**Work item:**
Output the data once more, exactly as given.

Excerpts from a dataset
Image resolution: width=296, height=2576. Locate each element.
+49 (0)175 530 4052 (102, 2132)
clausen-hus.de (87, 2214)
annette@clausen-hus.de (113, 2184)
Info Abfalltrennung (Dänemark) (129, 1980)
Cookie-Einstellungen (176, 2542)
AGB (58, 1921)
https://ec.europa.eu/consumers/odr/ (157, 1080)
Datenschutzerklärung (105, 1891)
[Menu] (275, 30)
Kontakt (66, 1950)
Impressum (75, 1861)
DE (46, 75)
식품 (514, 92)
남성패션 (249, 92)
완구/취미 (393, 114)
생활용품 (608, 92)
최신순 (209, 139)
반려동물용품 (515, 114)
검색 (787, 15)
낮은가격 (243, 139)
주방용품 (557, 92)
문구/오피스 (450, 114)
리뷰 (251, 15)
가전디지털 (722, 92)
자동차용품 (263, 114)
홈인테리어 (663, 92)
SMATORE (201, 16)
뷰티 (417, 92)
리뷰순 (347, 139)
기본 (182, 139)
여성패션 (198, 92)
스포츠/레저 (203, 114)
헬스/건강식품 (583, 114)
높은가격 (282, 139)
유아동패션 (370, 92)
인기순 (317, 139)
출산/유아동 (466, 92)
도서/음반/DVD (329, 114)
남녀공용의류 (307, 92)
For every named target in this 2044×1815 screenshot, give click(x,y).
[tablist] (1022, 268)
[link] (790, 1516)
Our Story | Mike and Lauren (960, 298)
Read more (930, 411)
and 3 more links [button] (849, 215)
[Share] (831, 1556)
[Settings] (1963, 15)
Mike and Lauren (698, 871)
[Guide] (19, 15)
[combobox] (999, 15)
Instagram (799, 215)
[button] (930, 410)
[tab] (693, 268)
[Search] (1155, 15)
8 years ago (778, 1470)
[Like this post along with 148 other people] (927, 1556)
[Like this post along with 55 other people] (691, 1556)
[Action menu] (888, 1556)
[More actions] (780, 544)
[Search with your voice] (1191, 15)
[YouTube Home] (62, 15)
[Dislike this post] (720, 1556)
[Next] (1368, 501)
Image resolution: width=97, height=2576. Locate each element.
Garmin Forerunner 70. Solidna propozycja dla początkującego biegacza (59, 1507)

**Task result:**
Image resolution: width=296, height=2576. Locate each element.
+49 (0)175 530 4052 (102, 2132)
clausen-hus.de (87, 2214)
annette@clausen-hus.de (113, 2184)
Info Abfalltrennung (Dänemark) (129, 1980)
Cookie-Einstellungen (176, 2542)
AGB (58, 1921)
https://ec.europa.eu/consumers/odr/ (157, 1080)
Datenschutzerklärung (105, 1891)
[Menu] (275, 30)
Kontakt (66, 1950)
Impressum (75, 1861)
DE (46, 75)
식품 (514, 92)
남성패션 (249, 92)
완구/취미 (393, 114)
생활용품 (608, 92)
최신순 (209, 139)
반려동물용품 (515, 114)
검색 (787, 15)
낮은가격 (243, 139)
주방용품 (557, 92)
문구/오피스 (450, 114)
리뷰 (251, 15)
가전디지털 (722, 92)
자동차용품 (263, 114)
홈인테리어 (663, 92)
SMATORE (201, 16)
뷰티 (417, 92)
리뷰순 (347, 139)
기본 (182, 139)
여성패션 (198, 92)
스포츠/레저 (203, 114)
헬스/건강식품 (583, 114)
높은가격 (282, 139)
유아동패션 (370, 92)
인기순 (317, 139)
출산/유아동 (466, 92)
도서/음반/DVD (329, 114)
남녀공용의류 (307, 92)
For every named target in this 2044×1815 screenshot, give click(x,y).
[tablist] (1022, 268)
[link] (790, 1516)
Our Story | Mike and Lauren (960, 298)
Read more (930, 411)
and 3 more links [button] (849, 215)
[Share] (831, 1556)
[Settings] (1963, 15)
Mike and Lauren (698, 871)
[Guide] (19, 15)
[combobox] (999, 15)
Instagram (799, 215)
[button] (930, 410)
[tab] (693, 268)
[Search] (1155, 15)
8 years ago (778, 1470)
[Like this post along with 148 other people] (927, 1556)
[Like this post along with 55 other people] (691, 1556)
[Action menu] (888, 1556)
[More actions] (780, 544)
[Search with your voice] (1191, 15)
[YouTube Home] (62, 15)
[Dislike this post] (720, 1556)
[Next] (1368, 501)
Image resolution: width=97, height=2576. Locate each element.
Garmin Forerunner 70. Solidna propozycja dla początkującego biegacza (59, 1507)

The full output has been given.